**Kutipan**.
● ● ● ● ● ● ●
Pada pertengahan Februari lalu ehef.id berkesempatan untuk melakukan live interview dengan Caroline Manik, atau yang biasa dipanggil Olin. Olin adalah alumni Erasmus+ Joint Master Degree untuk program Economics of Globalisation and European Integration.
Yuk, kita kenalan lebih jauh dengan Olin.
Olin berasal dari Porsea, Sumatera Utara, sekolah SMA di Matauli, Sibolga, dan lulus S1 dari jurusan Ekonomi Universitas Gajah Mada (UGM). Sewaktu sekolah, SMA Olin yang bekerjasama dengan Goethe Institute, memberikan kesempatan menghadiri summer school di Jerman untuk 3 orang siswa yang mengikuti kelas intensif bahasa Jerman.
Untuk info kuliah di Jerman, klik di sini.
Olin pun mendaftar program summer school ini, terutama karena sering mendengar kalau kualitas pendidikan di Eropa terkenal bagus. Ternyata, nama Olin masuk menjadi orang ke-4, dan tidak bisa berangkat untuk program summer school tersebut.
Motivasi yang sama ini membawa Olin untuk rajin mencari informasi semasa kuliah S1 di Yogyakarta. International Office UGM menjalin banyak kerjasama bilateral dengan berbagai universitas di luar negeri.
“Seperti datang ke all-you-can-eat buffet, semua informasi ada di sana. Pertanyaannya hanya kita mau mengurus persyaratannya atau tidak” tutur Olin.
Dari sini Olin mendapatkan informasi mengenai dibukanya pertukaran pelajar ke Fukuoka, Jepang. Olin lolos dalam program tersebut, dan ketika diinformasikan lolos suatu program, pendaftar harus membalas email dengan menyatakan apakah bersedia atau tidak. Waktu itu Olin langsung membalas email untuk mengkonfirmasi kesediaannya.
● ● ● ● ● ● ●
**Data yang Diberikan**.
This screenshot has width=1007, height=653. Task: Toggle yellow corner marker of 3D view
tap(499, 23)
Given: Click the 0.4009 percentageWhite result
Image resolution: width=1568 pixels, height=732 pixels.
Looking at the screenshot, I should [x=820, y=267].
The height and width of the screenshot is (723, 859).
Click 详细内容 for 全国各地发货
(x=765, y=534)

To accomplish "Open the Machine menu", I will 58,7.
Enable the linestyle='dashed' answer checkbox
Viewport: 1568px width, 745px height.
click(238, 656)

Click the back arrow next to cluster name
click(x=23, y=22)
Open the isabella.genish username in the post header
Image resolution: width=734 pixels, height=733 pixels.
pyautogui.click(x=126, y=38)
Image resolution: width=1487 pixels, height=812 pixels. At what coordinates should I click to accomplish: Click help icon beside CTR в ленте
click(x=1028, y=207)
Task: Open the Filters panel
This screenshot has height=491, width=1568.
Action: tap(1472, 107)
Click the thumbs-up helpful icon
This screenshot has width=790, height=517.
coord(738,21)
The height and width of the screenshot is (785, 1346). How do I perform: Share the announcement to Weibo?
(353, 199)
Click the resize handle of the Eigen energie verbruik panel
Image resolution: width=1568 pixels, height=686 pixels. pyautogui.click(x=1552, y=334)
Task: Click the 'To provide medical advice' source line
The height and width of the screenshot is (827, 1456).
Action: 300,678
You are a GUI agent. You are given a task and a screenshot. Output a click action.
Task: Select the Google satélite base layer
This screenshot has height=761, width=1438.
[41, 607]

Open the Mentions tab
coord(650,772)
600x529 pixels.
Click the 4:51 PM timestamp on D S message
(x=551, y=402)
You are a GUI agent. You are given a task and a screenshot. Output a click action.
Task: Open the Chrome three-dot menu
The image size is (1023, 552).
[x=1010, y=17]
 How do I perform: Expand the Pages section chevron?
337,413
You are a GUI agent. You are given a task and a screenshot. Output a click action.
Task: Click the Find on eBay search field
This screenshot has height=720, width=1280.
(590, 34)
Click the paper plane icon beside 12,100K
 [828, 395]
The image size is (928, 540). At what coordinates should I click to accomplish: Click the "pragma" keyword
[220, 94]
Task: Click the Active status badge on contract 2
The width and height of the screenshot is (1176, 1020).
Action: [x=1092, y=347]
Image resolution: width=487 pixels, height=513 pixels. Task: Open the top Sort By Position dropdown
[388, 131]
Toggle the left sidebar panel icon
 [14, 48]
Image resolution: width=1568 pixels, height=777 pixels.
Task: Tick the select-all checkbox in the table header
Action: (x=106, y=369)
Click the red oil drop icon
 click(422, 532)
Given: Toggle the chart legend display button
● ● ● ● ● ● ●
**Tugas**.
(1) Tempat di luar Indonesia apa saja yang disebut dalam kutipan tentang Olin? Sebutkan semuanya.
(2) Salin tanpa perubahan bagian kutipan tentang Olin yang dimulai dari "Pada pertengahan Februari" dan berakhir pada "intensif bahasa Jerman.".

**Kunci Jawaban**.
(1) Jerman, Eropa, Fukuoka, Jepang

(2)
Pada pertengahan Februari lalu ehef.id berkesempatan untuk melakukan live interview dengan Caroline Manik, atau yang biasa dipanggil Olin. Olin adalah alumni Erasmus+ Joint Master Degree untuk program Economics of Globalisation and European Integration.
Yuk, kita kenalan lebih jauh dengan Olin.
Olin berasal dari Porsea, Sumatera Utara, sekolah SMA di Matauli, Sibolga, dan lulus S1 dari jurusan Ekonomi Universitas Gajah Mada (UGM). Sewaktu sekolah, SMA Olin yang bekerjasama dengan Goethe Institute, memberikan kesempatan menghadiri summer school di Jerman untuk 3 orang siswa yang mengikuti kelas intensif bahasa Jerman.